Exercise brief ▸ Of all the lines in the records below, copy only those that contain the string "screenshot".

Dataset content ▸
===============
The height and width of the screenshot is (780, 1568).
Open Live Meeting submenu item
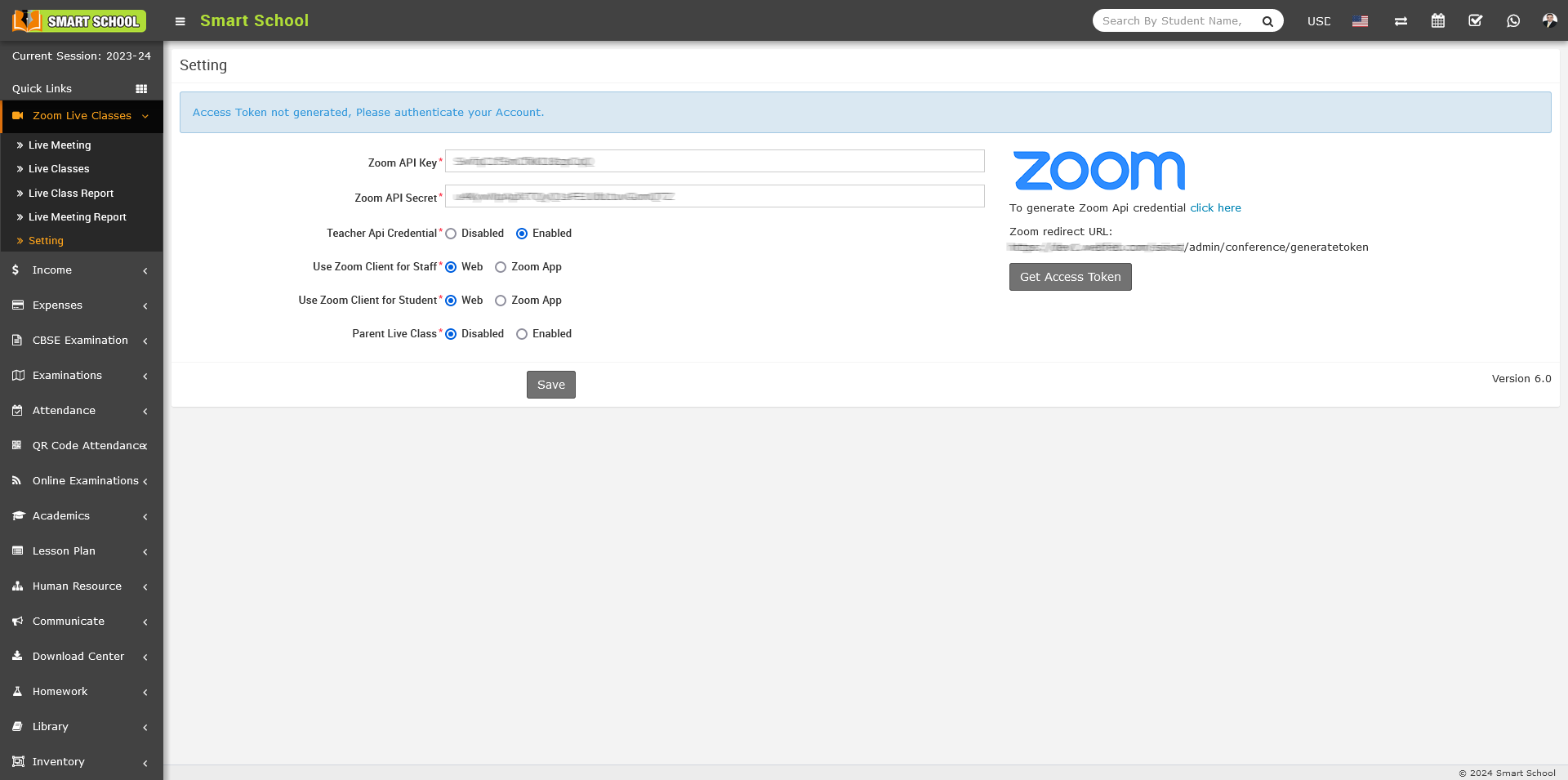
===============
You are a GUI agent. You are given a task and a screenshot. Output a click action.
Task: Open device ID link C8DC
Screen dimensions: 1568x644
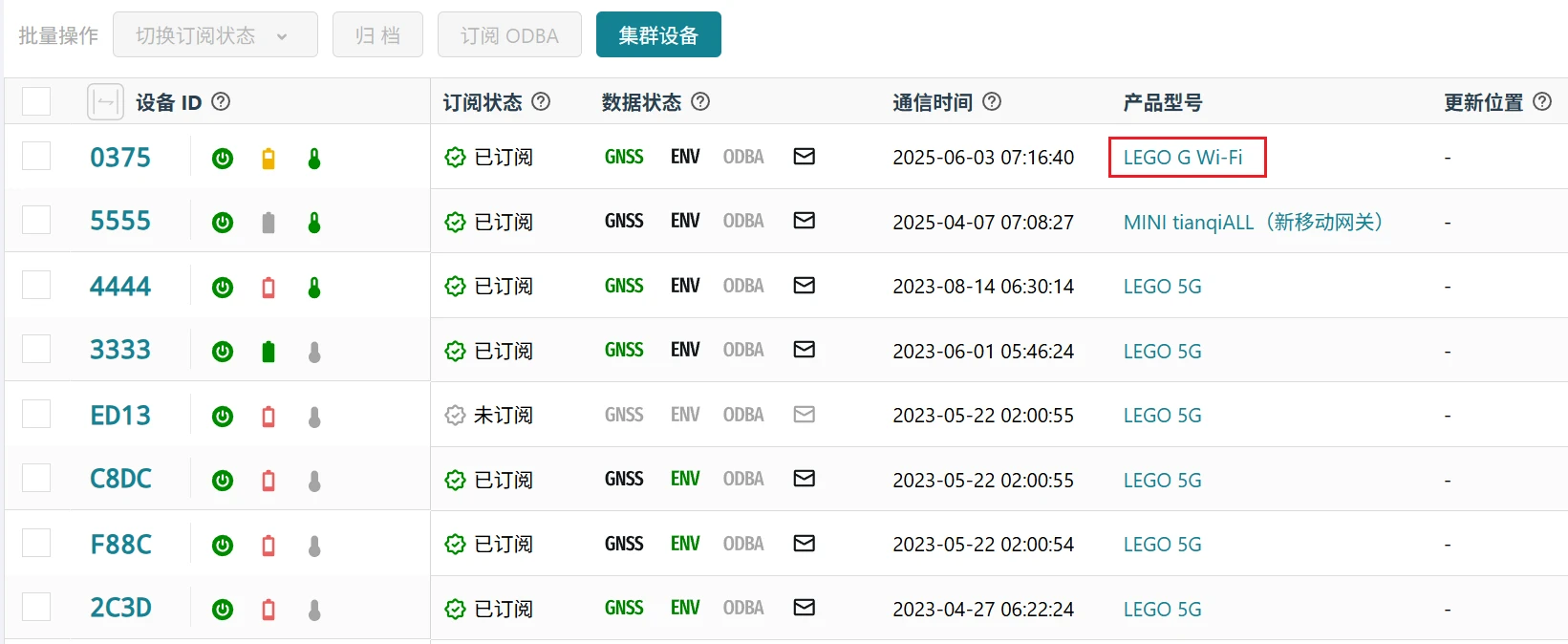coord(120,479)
===============
Answer section ▸
The height and width of the screenshot is (780, 1568).
You are a GUI agent. You are given a task and a screenshot. Output a click action.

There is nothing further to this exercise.